Neonatal resuscitation practices in Europe: a survey of the Union of European Neonatal & Perinatal Societies
Daniele Trevisanuto, Camilla Gizzi, Luigi Gagliardi, Stefano Ghirardello, Sandra Di Fabio, ,Arthur Beke, Giuseppe Buonocore, Antonia Charitou, Manuela Cucerea, Marina Degtyareva, Boris Filipović-Grčić, Nelly Georgieva Jekova, Esin Koç, Joana Saldanha, Manuel Sanchez Luna, Dalia Stoniene, Heili Varendi, Giulia Vertecchi, Fabio Mosca, Corrado Moretti, on behalf of the Union of European Neonatal and Perinatal Societies (UENPS) Study Committee
NEONATOLOGY
(Published online: 20 Jan 2022)
https://doi.org/10.1159/000520617
Abstract
Background: We aimed to evaluate the policies and practices about neonatal resuscitation in a large sample of European hospitals.
Methods: This was a cross-sectional electronic survey. A 91-item questionnaire focusing on the current delivery room practices in neonatal resuscitation domains was individually sent to the directors of 730 European neonatal facilities or (in 5 countries) made available as a Web-based link. A comparison was made between hospitals with ≤2,000 and those with >2,000 births/year and between hospitals in 5 European areas (Eastern Europe, Italy, Mediterranean countries, Turkey, and Western Europe).

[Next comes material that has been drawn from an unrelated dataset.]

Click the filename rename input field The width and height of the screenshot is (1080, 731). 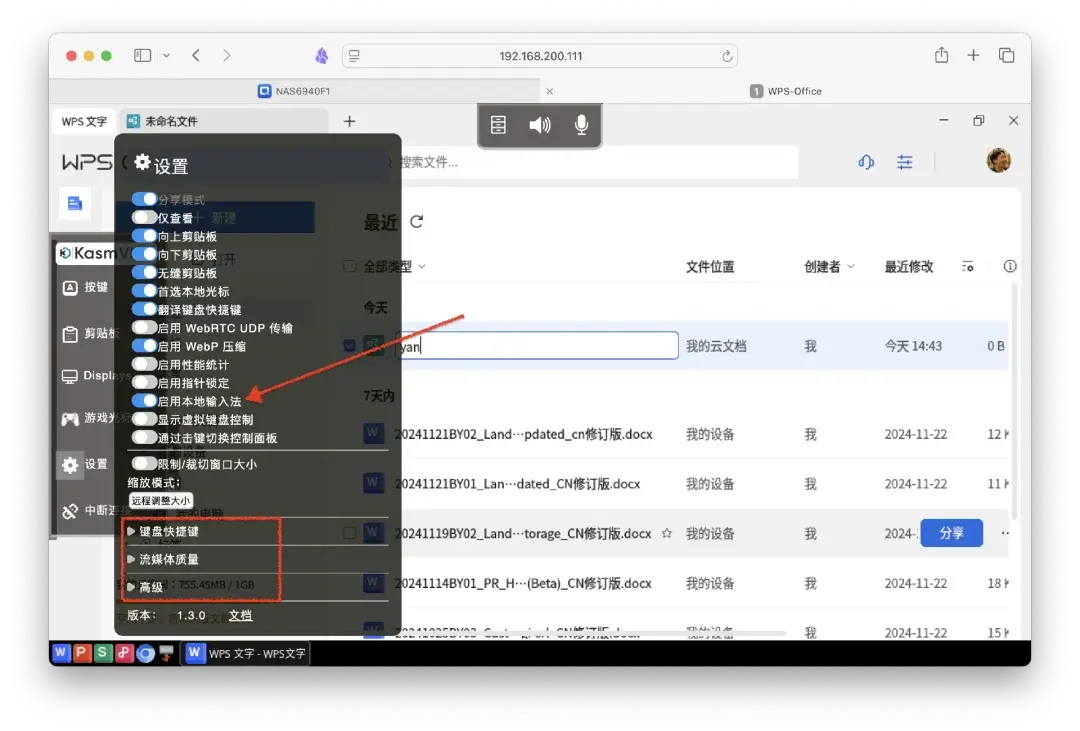[x=529, y=345]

Results: The response rate was 57% and included participants from 33 European countries. In 2018, approximately 1.27 million births occurred at the participating hospitals, with a median of 1,900 births/center (interquartile range: 1,400-3,000). Routine antenatal counseling (p < 0.05), the presence of a resuscitation team at all deliveries (p < 0.01), umbilical cord management (p < 0.01), practices for thermal management (p < 0.05), and heart rate monitoring (p < 0.01) were significantly different between hospitals with ≤2,000 births/ year and those with >2,000 births/year. Ethical and educational aspects were similar between hospitals with low and high birth volumes. Significant variance in practice, ethical decision-making, and training programs were found between hospitals in 5 different European areas.
Conclusions: Several recommendations about available equipment and clinical practices recommended by the international guide- lines are already implemented by centers in Europe, but a large variance still persists. Clinicians and stakeholders should consider this information when allocating resources and planning European perinatal programs.